Starting at the line that contains "Image resolution: width=1024 pixels, height=832", copy every line to the end of the material below exactly, and omit the pictures.

[Provided material]

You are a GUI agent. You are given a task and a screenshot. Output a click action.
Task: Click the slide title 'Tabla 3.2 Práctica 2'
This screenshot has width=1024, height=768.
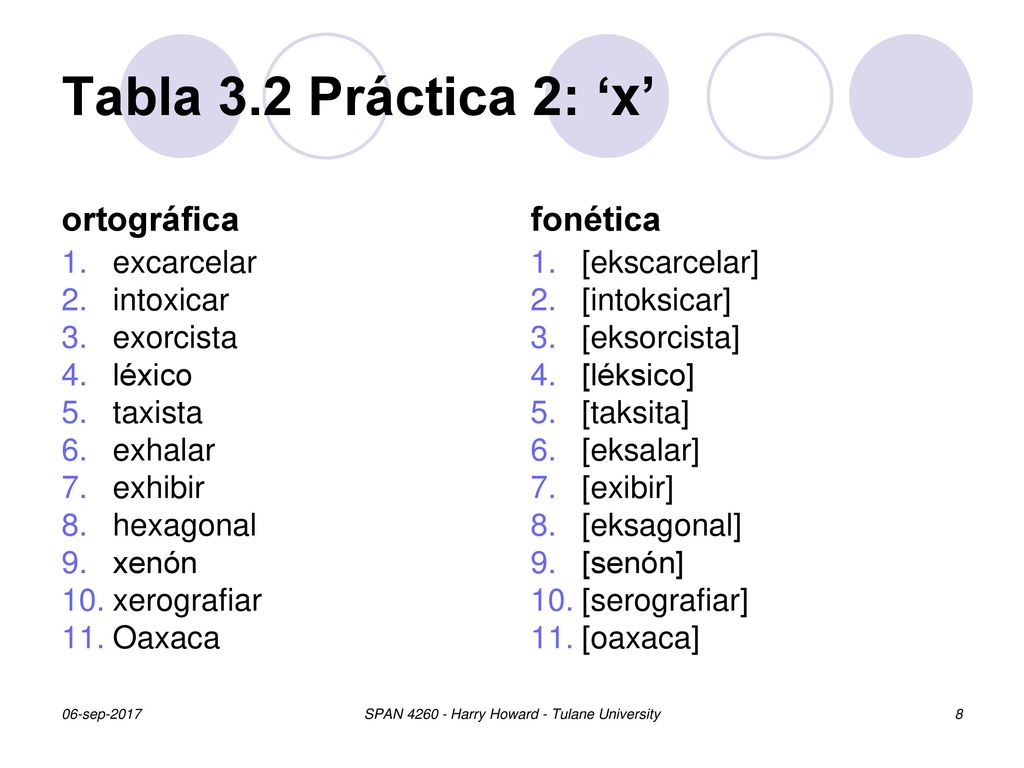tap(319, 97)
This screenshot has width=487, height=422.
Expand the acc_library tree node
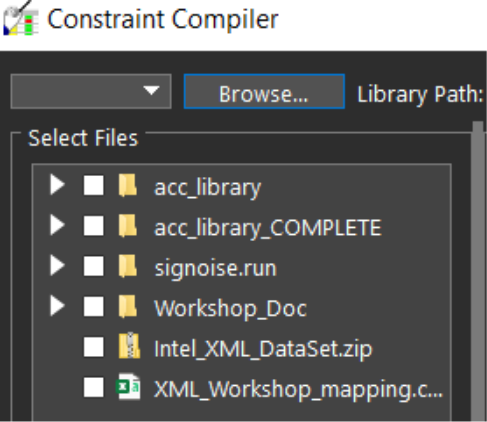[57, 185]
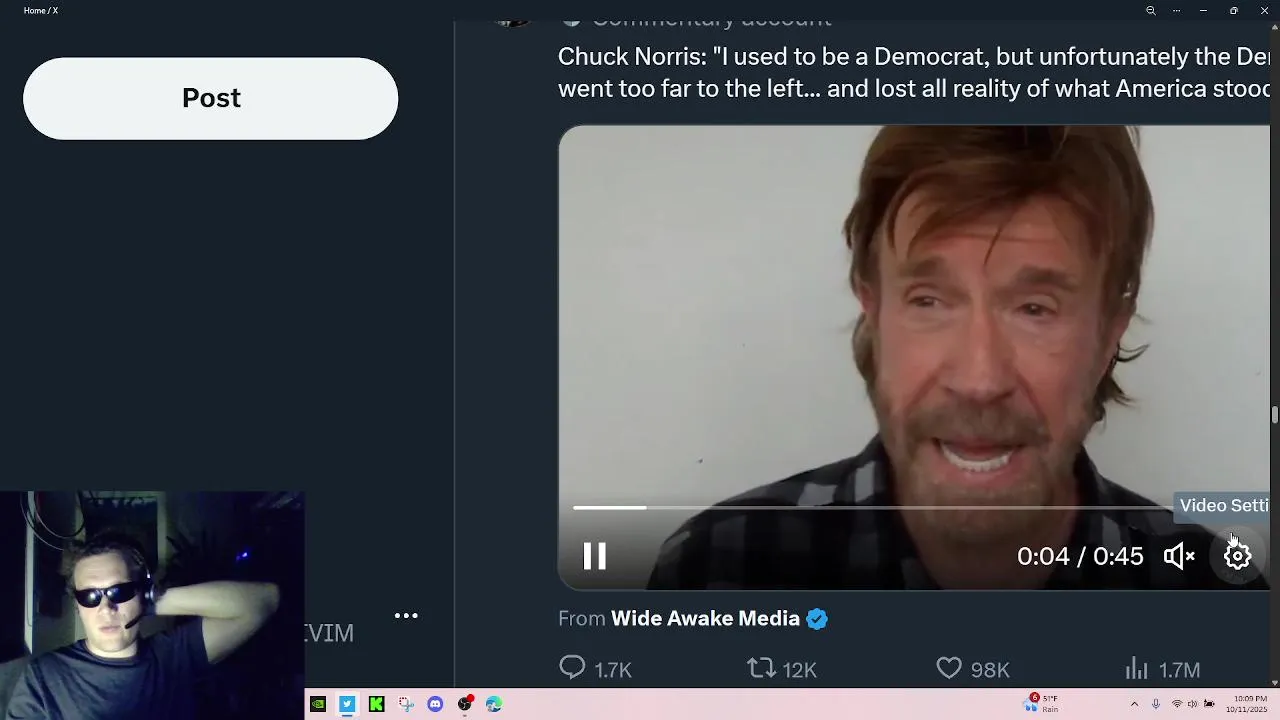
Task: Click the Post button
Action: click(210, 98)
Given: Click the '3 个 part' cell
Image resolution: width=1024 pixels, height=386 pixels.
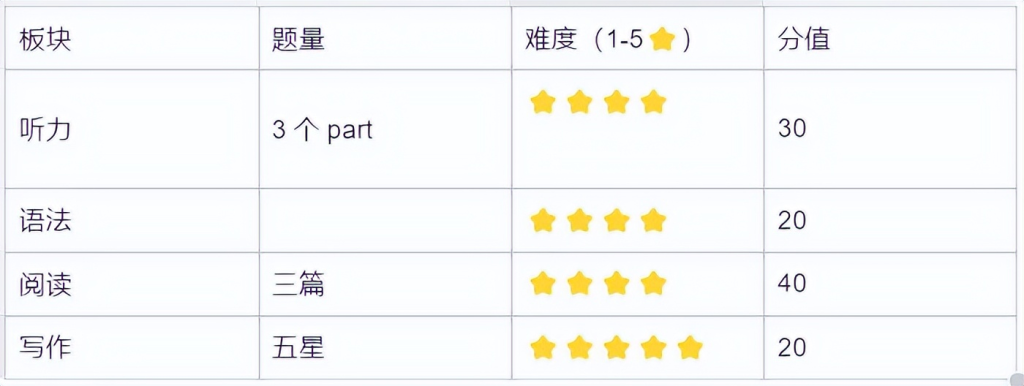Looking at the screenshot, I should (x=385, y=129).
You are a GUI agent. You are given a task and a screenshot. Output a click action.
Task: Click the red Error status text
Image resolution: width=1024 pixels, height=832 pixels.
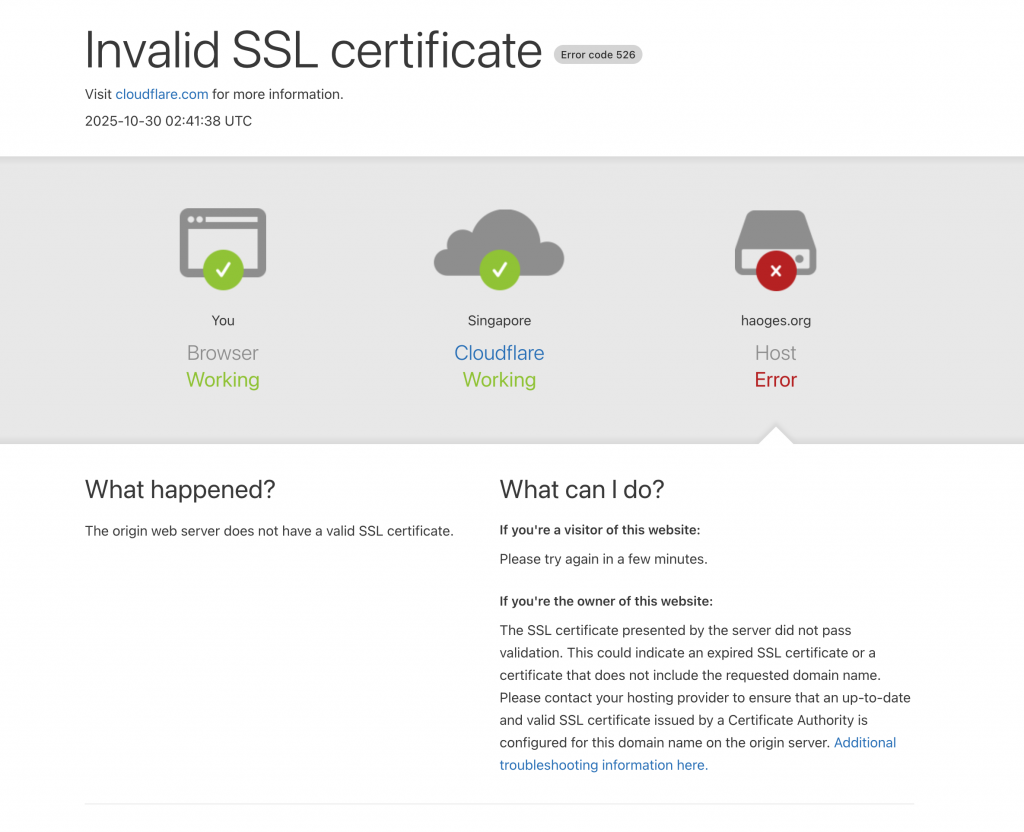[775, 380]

[/Provided material]

**Task output**.
Image resolution: width=1024 pixels, height=832 pixels.
[775, 380]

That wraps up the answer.